▶ _Consigne_:
Reproduisez intégralement le texte ci-dessous sur la capitalisation de l'expérience des équipes du Priv.

──────── Texte cité ────────

Les premiers efforts pour que les équipes de terrain du Priv capitalisent leur expérience en assistance technique et vulgarisation agricoles remontent à la mi-91 : de nombreux témoignages collectifs et individuels furent alors enregistrés, transcrits et rendus à leurs auteurs. Mais la situation paraissait alors bloquée : même ces entretiens ne réussissaient pas à dépasser l’autocensure des équipes.
C’est à la mi-92 que le Priv leur a alors officiellement lancé le défi de cette capitalisation, volontaire mais inclue dans le travail de projet. Les candidats étaient une quinzaine, encore qu’il fallut parfois aller les entreprendre personnellement pour leur signifier l’intérêt porté à leurs apports potentiels.
L’idée était de stimuler un maximum d’efforts individuels ou en groupe (au choix) pour ensuite dégager les axes d’une diffusion et en charger une équipe plus restreinte de responsables au sein des auteurs.
A la fin septembre 92, lors de mon deuxième passage à Cochabamba pour aider, je n’avais presque rien à me mettre sous la dent. Nous savions pourtant les richesses d’une expérience pléthorique d’espoirs, de déboires, de rigueurs et d’apprentissages. Mais la dynamique interne, surtout en fin de projet alors que chacun était en recherche de nouveaux horizons, n’était pas favorable: les méfiances écrasaient l’envie d’un effort tant attendu.
C’est alors que nous avons dû réviser complètement l’optique : puisque les difficultés interpersonnelles bloquaient le décollage, il s’agissait de changer de fusil d’épaule, de séparer pour mieux capitaliser. Une équipe s’est constituée, mais non plus sur la base des auteurs sinon entre trois spécialistes chargés d’appuyer les processus individuels et de mettre en forme l’ouvrage d’ensemble.

──────── Matériel source ────────

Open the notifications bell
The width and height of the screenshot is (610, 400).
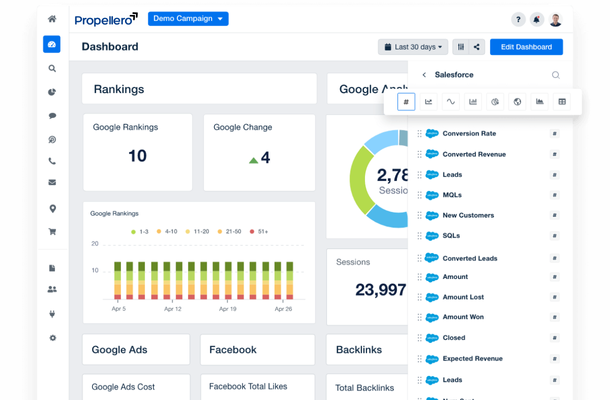pos(537,19)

────────

▶ _Résultat_:
Les premiers efforts pour que les équipes de terrain du Priv capitalisent leur expérience en assistance technique et vulgarisation agricoles remontent à la mi-91 : de nombreux témoignages collectifs et individuels furent alors enregistrés, transcrits et rendus à leurs auteurs. Mais la situation paraissait alors bloquée : même ces entretiens ne réussissaient pas à dépasser l’autocensure des équipes.
C’est à la mi-92 que le Priv leur a alors officiellement lancé le défi de cette capitalisation, volontaire mais inclue dans le travail de projet. Les candidats étaient une quinzaine, encore qu’il fallut parfois aller les entreprendre personnellement pour leur signifier l’intérêt porté à leurs apports potentiels.
L’idée était de stimuler un maximum d’efforts individuels ou en groupe (au choix) pour ensuite dégager les axes d’une diffusion et en charger une équipe plus restreinte de responsables au sein des auteurs.
A la fin septembre 92, lors de mon deuxième passage à Cochabamba pour aider, je n’avais presque rien à me mettre sous la dent. Nous savions pourtant les richesses d’une expérience pléthorique d’espoirs, de déboires, de rigueurs et d’apprentissages. Mais la dynamique interne, surtout en fin de projet alors que chacun était en recherche de nouveaux horizons, n’était pas favorable: les méfiances écrasaient l’envie d’un effort tant attendu.
C’est alors que nous avons dû réviser complètement l’optique : puisque les difficultés interpersonnelles bloquaient le décollage, il s’agissait de changer de fusil d’épaule, de séparer pour mieux capitaliser. Une équipe s’est constituée, mais non plus sur la base des auteurs sinon entre trois spécialistes chargés d’appuyer les processus individuels et de mettre en forme l’ouvrage d’ensemble.